Elliot Daland, a venerable and experienced engineer, who had also worked on the XR-1, oversaw the design and construction of the three rotor blades. Steel tubing was used for the main spar. Solid spruce was bonded fore and aft of the spar, covered with thin birch plywood shaped to the NACA 0012 airfoil. The aft portion of the airfoil was formed by bass wood ribs and a plywood trailing edge. The most important innovation was the static and dynamic balancing of the blades with small trim weights before the final fabric cover was applied. Daland’s premise was that dynamic balancing was necessary for smoothest operation in forward flight where the advancing blade (the one swinging towards the front of the aircraft) encounters greater drag due to its higher velocity and the retreating blade encounters less drag due to its lower velocity. The varying forces drove a pendulum motion about the vertical pin. The blades were first teeter balanced against each other by attaching small weights to the back of the spar. All three blades were hung, supported by knife edge pins, with the blade chords parallel. All three were displaced and allowed to swing freely. The period of each blade’s swing was noted. The balance weight on the blade with the longest period was replaced with a greater weight inboard and the opposite for the shortest period. The teeter and swing checks were repeated and the weights adjusted until criteria were met. Achieving this, the fabric cover was applied and several coats of dope applied.
The PV-2’s first flight occurred by accident when a frayed clothes line that was intended to keep the aircraft tethered broke and the helicopter became airborne. Frank Piasecki was at the controls, and managed to safely land the aircraft in spite of the fact that he had no previous flight time in helicopters and only fourteen hours in fixed wing aircraft.
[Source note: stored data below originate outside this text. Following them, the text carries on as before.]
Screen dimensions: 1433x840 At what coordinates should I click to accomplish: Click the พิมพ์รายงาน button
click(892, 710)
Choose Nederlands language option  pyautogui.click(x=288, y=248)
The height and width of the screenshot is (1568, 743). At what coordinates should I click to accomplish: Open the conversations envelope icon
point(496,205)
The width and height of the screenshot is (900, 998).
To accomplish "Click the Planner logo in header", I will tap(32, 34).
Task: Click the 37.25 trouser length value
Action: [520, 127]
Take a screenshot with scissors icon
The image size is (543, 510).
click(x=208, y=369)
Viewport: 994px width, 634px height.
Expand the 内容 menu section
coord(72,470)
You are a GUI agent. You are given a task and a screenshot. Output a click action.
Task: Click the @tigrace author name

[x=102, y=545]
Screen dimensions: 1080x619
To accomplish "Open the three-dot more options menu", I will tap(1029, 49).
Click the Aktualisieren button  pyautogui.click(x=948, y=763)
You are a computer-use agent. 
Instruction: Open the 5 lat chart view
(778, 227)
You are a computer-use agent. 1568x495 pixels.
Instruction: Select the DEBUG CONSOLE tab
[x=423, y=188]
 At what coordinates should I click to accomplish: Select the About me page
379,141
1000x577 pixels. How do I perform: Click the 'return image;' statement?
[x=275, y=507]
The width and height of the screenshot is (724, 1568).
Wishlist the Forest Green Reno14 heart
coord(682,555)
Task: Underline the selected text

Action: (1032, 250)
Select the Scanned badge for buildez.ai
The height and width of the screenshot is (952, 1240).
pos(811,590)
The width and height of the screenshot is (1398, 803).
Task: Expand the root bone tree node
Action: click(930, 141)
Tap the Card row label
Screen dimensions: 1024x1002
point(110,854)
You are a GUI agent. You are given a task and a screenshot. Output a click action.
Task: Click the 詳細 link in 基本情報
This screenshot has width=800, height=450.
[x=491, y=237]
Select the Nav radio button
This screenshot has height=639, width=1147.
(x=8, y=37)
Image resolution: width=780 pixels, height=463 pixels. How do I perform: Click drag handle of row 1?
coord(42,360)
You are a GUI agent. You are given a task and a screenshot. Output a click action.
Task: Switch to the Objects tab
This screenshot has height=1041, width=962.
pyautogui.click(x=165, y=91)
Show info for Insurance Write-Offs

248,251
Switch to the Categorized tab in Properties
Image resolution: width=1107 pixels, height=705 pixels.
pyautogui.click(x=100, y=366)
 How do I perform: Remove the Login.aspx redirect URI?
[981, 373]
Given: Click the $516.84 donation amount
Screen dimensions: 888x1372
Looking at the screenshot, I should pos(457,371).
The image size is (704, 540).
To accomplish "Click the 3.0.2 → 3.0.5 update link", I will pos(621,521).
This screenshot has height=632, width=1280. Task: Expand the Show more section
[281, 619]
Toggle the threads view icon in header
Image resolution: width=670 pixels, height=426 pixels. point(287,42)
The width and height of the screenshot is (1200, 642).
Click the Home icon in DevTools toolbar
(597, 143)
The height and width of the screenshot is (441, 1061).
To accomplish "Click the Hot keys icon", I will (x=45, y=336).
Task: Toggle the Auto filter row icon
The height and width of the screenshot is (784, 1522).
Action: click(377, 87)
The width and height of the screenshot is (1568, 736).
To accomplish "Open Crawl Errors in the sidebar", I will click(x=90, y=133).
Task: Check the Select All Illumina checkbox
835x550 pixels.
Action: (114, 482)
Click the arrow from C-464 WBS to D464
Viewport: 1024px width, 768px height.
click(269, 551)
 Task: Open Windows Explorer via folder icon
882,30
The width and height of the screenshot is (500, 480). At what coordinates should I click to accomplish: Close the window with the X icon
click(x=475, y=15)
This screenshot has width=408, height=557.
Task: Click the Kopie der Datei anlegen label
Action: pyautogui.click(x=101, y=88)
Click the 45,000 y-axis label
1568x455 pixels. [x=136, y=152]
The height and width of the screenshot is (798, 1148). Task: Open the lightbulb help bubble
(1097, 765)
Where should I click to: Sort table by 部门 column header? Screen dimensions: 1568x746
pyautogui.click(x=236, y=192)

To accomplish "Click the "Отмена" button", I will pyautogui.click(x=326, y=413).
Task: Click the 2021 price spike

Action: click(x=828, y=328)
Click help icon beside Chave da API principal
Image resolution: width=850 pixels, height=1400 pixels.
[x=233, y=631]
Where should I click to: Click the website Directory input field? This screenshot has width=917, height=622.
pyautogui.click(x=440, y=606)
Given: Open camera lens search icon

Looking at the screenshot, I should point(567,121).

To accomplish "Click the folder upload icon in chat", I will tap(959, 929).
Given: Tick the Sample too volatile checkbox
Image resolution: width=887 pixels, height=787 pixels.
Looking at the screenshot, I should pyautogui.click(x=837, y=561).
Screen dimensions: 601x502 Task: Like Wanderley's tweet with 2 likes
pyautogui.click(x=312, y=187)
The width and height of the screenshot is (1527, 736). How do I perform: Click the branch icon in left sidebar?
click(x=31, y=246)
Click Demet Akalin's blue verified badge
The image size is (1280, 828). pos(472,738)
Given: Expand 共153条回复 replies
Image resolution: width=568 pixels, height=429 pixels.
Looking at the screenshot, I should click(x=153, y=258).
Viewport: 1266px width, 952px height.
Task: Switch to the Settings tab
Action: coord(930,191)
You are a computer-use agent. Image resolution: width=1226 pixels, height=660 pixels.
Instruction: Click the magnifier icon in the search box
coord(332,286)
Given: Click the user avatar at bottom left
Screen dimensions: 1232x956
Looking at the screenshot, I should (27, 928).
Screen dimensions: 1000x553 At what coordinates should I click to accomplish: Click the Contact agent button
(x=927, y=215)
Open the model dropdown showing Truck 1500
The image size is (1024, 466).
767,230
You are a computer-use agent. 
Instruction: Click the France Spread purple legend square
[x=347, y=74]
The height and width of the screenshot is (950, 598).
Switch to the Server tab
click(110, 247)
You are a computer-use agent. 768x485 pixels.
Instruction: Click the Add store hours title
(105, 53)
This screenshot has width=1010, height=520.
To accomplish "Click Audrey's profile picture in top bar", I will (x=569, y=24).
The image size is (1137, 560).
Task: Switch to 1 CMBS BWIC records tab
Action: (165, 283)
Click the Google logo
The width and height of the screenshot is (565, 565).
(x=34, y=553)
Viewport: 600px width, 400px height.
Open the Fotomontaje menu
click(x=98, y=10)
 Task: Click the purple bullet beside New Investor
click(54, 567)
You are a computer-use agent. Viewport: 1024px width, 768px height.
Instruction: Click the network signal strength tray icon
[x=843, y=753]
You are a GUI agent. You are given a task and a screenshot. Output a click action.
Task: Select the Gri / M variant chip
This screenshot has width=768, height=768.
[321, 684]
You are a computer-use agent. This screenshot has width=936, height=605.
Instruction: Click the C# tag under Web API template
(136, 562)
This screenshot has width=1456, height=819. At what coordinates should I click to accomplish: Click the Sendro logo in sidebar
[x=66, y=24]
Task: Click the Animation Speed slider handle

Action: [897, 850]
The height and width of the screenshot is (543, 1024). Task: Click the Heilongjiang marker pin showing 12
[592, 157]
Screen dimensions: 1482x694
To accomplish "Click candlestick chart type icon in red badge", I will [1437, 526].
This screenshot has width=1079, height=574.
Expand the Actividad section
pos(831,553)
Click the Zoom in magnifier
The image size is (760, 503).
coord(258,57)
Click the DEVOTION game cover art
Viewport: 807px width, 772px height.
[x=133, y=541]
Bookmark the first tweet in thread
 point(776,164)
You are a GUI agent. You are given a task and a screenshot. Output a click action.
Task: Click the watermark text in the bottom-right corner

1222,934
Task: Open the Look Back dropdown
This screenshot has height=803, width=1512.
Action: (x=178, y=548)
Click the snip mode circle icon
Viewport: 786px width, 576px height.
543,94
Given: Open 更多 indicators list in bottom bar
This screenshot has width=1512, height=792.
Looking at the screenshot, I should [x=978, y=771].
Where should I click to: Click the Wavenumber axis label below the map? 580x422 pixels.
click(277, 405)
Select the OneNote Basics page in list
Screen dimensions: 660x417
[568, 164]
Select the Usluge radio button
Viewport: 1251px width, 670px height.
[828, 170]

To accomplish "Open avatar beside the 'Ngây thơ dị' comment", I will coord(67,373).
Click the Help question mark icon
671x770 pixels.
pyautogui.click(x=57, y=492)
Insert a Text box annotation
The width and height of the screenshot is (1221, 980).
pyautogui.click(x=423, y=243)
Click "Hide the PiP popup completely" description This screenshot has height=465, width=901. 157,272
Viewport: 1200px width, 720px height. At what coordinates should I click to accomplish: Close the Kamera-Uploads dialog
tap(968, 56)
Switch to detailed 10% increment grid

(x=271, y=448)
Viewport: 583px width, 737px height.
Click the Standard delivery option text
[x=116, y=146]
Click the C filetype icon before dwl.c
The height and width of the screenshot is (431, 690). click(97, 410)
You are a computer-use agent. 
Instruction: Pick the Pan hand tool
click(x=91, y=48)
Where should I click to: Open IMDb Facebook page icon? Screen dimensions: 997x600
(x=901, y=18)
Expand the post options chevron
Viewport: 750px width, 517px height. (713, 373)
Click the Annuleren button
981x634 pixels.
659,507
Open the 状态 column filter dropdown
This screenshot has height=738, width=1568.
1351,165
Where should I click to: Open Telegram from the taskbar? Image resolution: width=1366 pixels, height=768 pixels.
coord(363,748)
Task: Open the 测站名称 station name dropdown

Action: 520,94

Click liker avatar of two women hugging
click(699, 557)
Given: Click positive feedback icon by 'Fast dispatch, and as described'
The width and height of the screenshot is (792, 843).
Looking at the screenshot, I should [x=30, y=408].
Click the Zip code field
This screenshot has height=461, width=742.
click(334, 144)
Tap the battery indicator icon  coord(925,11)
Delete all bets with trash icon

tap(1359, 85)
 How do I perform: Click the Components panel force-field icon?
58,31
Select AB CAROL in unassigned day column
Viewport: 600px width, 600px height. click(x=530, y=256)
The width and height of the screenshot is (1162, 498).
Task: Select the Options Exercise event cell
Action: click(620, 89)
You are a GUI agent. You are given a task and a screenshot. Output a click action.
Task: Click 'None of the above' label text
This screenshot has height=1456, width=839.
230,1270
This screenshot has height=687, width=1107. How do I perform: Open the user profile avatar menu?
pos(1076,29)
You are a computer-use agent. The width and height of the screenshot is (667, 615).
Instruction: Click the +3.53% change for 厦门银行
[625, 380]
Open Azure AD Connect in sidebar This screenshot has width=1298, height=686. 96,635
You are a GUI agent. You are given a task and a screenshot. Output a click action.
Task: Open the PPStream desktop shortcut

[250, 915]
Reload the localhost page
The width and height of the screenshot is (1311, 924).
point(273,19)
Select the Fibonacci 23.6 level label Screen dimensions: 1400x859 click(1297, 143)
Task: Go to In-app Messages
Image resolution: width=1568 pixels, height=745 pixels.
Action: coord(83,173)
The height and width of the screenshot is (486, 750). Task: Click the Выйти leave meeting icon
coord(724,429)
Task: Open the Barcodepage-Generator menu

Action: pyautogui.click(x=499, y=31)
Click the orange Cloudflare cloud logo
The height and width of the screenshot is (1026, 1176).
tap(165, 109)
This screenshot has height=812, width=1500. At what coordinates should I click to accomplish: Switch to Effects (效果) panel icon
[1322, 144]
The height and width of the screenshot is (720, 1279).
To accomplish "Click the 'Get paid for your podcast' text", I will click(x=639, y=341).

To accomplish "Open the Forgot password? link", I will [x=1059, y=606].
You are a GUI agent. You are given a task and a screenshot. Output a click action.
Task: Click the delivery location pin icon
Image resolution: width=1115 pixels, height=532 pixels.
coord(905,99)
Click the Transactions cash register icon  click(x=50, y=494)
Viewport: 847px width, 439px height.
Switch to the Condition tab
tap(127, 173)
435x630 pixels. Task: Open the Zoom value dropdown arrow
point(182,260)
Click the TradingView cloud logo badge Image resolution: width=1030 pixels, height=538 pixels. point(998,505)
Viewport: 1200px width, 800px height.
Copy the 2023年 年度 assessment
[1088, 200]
He remained as the chief test pilot for the PV-2, in addition to his duties as chief engineer and company president. Because of the company’s dire financial situation, resulting from no income or financial backing, the PV-2 was handled with extreme care and flown only as necessary for testing. To generate business that would result in essential income, Piasecki decided to try to capitalize on wartime military contracts. His breakthrough came on October 20, 1943, when he flew the aircraft at Washington’s National Airport for a large crowd of military officials and government onlookers. In preparation for the demonstration, Piasecki gave the aircraft a more finished appearance with a silver and maroon color scheme, his favorite. The Navy was particularly interested in Piasecki’s demonstration as it had come under Congressional scrutiny for largely ignoring helicopter developments generated by Army Air Forces (AAF) investment, and was looking for a company that would be more focused on their specialized needs. The Navy had purchased some Sikorsky models, but these did not meet its demands for a helicopter that could carry heavy sonar gear or pick up a number of stranded crewmen from a torpedoed vessel. Sikorsky was also stretched to the limit meeting AAF demands, and the PV Engineering Forum was the only other company to have demonstrated a practical helicopter. Additionally, the Navy could be guaranteed to have Piasecki’s full attention.
The PV-2’s demonstration allowed Frank Piasecki to successfully approach the Navy with his proposal for a prototype tandem rotor design that could serve as the basis for a large rescue and anti-submarine warfare (ASW) helicopter. This contract became the PV-3, later known as the X-HRPX (see NASM collection). Along with outside investors, the resulting HRP-1 production contract provided enough cash inflow to allow the company, in its various forms, to become the prime supplier of large transport helicopters for several decades.
Even though the PV-2 had accomplished its goal by demonstrating the PV Engineering Forum’s ability to construct a practical helicopter, its useful days were not over. Once it appeared that a government contract would be guaranteed, Frank Piasecki began to take more risks with the aircraft to promote helicopters in general and his company in particular. The PV-2 achieved national acclaim when it starred in a newsreel entitled “An Air Flivver in Every Garage.” The short film included sequences of Frank Piasecki landing at a golf course and a neighborhood gas station. The gas station sequence was particularly risky as many obstructions bordered the narrow landing area. After the film achieved its goal of enticing investment, the PV-2 was only flown for special functions, but it remained with Piasecki, until 1965 when he donated it to the Smithsonian Institution. The goal of mass-produced helicopters for suburban garages turned out be an unrealistic fantasy, but the diminutive PV-2 helped to demonstrate to the nation that helicopter were here to stay.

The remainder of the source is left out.